Fungal plant cell wall degradation processes are governed by complex regulatory mechanisms, allowing the organisms to adapt their metabolic program with high specificity to the available substrates. While the uptake of representative plant cell wall mono- and disaccharides is known to induce specific transcriptional and translational responses, the processes related to early signal reception and transduction remain largely unknown.
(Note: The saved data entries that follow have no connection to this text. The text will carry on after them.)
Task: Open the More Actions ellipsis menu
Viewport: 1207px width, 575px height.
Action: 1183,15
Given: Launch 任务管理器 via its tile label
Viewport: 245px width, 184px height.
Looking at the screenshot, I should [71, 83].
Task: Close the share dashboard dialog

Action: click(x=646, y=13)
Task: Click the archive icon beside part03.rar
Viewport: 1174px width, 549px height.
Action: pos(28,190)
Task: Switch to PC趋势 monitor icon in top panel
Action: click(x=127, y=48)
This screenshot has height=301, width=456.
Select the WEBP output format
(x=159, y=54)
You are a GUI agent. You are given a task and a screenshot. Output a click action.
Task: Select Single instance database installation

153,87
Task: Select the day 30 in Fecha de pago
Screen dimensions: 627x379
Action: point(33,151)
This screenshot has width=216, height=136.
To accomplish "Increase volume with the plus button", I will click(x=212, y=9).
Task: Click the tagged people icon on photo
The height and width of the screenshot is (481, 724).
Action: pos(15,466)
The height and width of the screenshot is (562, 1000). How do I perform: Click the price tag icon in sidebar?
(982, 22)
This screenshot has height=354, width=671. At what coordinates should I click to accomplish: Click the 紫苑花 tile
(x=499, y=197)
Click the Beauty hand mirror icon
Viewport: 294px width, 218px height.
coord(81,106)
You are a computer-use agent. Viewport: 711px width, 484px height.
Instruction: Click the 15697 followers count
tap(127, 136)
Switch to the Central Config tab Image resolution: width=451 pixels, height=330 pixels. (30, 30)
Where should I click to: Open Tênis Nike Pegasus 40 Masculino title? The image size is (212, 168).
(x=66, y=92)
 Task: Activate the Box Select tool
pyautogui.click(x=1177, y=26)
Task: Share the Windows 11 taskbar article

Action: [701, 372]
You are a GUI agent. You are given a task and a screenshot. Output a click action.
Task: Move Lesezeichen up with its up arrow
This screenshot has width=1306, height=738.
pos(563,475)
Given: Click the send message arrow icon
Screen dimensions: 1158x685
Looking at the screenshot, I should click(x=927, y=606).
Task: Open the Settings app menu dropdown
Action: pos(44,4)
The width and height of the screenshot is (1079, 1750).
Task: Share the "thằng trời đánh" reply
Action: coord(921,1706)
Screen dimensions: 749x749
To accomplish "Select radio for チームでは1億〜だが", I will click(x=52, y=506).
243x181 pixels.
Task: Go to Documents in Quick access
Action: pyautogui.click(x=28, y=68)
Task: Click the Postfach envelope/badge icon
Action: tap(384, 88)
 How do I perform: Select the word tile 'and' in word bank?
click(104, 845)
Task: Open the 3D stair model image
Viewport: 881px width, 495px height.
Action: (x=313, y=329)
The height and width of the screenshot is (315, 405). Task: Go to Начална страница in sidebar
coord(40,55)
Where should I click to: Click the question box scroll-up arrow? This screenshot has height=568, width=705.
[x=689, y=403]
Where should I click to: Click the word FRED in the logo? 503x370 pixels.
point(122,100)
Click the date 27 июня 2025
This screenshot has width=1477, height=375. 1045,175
A fast and reversible way of signal transmission are post-translational protein modifications, such as phosphorylations, which could initiate rapid adaptations of the fungal metabolism to a new condition. To elucidate how changes in the initial substrate recognition phase of Neurospora crassa affect the global phosphorylation pattern, phospho-proteomics was performed after a short (2 min) induction period with several plant cell wall-related mono- and disaccharides. The MS/MS-based peptide analysis revealed large-scale substrate-specific protein phosphorylation and de-phosphorylations. Using the proteins identified by MS/MS, a protein-protein-interaction (PPI) network was constructed. The variance in phosphorylation of a large number of kinases, phosphatases and transcription factors indicate the participation of many known signaling pathways, including circadian responses, two-component regulatory systems, MAP kinases as well as the cAMP-dependent and heterotrimeric G-protein pathways. Adenylate cyclase, a key component of the cAMP pathway, was identified as a potential hub for carbon source-specific differential protein interactions. In addition, four phosphorylated F-Box proteins were identified, two of which, Fbx-19 and Fbx-22, were found to be involved in carbon catabolite repression responses. Overall, these results provide unprecedented and detailed insights into a so far less well known stage of the fungal response to environmental cues and allow to better elucidate the molecular mechanisms of sensory perception and signal transduction during plant cell wall degradation.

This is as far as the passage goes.